Today we’ve been married thirteen years. Thirteen feels both not at all new and not yet very old. In the middle. Just like everything else right now, it seems: we are in life’s rich, heavy, wonderful middle, which can be dark and disorienting but which is also shot through with dazzling, startling joys.
This photograph was taken in 1998, during the first summer that Matt and I knew each other. I was 23 and he was 28. It seems a lifetime ago. We are standing in the same place that we celebrated our wedding two years later. There are storm clouds on the horizon, but we’re laughing. This feels like a harbinger both of our wedding and of life in general. Our wedding day dawned beautifully clear and sunny, but by the mid-afternoon clouds had begun to gather. By the time my bridesmaids, mother, and I walked from our house to the church we were hurrying to get there before it rained. By the time we were standing at the altar it was thundering so loudly that at one point we had to stop and wait for the noise to stop. Matt and I walked to the yacht club under a bright red umbrella, and most of our guests rode the one-block distance on school buses. And then, later, it cleared into a glorious night, full of the crystalline, beautiful skies and dry, tinged-with-cool air that always seem to follow a storm.

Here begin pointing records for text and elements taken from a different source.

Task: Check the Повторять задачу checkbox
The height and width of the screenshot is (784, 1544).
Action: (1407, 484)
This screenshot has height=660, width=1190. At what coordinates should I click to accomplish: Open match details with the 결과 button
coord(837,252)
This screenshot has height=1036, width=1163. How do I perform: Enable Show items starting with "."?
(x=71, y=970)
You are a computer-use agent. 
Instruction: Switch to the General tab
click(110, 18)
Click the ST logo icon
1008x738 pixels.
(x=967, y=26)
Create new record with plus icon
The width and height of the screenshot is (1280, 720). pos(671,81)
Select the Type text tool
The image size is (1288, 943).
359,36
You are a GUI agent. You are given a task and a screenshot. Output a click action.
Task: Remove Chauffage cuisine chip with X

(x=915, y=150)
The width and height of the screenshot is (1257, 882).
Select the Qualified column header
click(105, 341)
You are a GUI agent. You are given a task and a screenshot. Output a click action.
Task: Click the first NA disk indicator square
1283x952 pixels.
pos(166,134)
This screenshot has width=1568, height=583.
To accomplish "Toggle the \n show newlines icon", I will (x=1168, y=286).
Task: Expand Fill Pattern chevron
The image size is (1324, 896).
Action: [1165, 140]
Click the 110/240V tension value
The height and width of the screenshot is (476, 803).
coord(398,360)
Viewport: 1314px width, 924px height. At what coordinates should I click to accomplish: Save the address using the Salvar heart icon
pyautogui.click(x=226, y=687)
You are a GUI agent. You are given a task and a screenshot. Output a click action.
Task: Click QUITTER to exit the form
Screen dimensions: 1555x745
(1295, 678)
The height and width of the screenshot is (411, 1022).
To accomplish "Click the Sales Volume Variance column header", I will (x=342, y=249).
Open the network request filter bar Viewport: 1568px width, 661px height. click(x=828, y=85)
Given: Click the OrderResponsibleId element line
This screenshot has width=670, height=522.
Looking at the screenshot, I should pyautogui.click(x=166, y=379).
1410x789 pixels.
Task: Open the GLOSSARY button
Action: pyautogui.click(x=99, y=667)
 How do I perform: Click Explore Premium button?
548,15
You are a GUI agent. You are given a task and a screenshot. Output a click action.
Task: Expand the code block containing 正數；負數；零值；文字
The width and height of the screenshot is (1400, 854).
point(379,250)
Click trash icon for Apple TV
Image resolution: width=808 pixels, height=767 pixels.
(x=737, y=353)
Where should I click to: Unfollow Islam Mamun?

I couldn’t have scripted better weather for that day. I know now, fifteen years after this picture was taken, thirteen years into marriage. Storms roll in, boats heave in the waves, sometimes you have to pause to let the thunder and lightning take center stage. And then beautiful weather washes in, and an abiding calm.
We were married by a minister who was very familiar to me and beloved of my maternal grandparents. It was an honor to have someone who knew both the two of us and my family perform such an essential and important act. In his sermon, he honored my grandmother who had recently died (I think the thunder may have been her telling us she was there, though she was not a thunderous person) and celebrated the spirit of adventure that had marked our early days together. But, he exhorted of marriage, “Kilimanjaro is nothing compared to this.” And how right he was. It’s been steeper and more difficult than I imagined, the landscape more variable and sometimes treacherous, the nights shorter and the hours longer. But I wouldn’t want anyone else climbing next to me. And the views are far more breathtaking.
Happy thirteen years, Matt. I’m still amazed.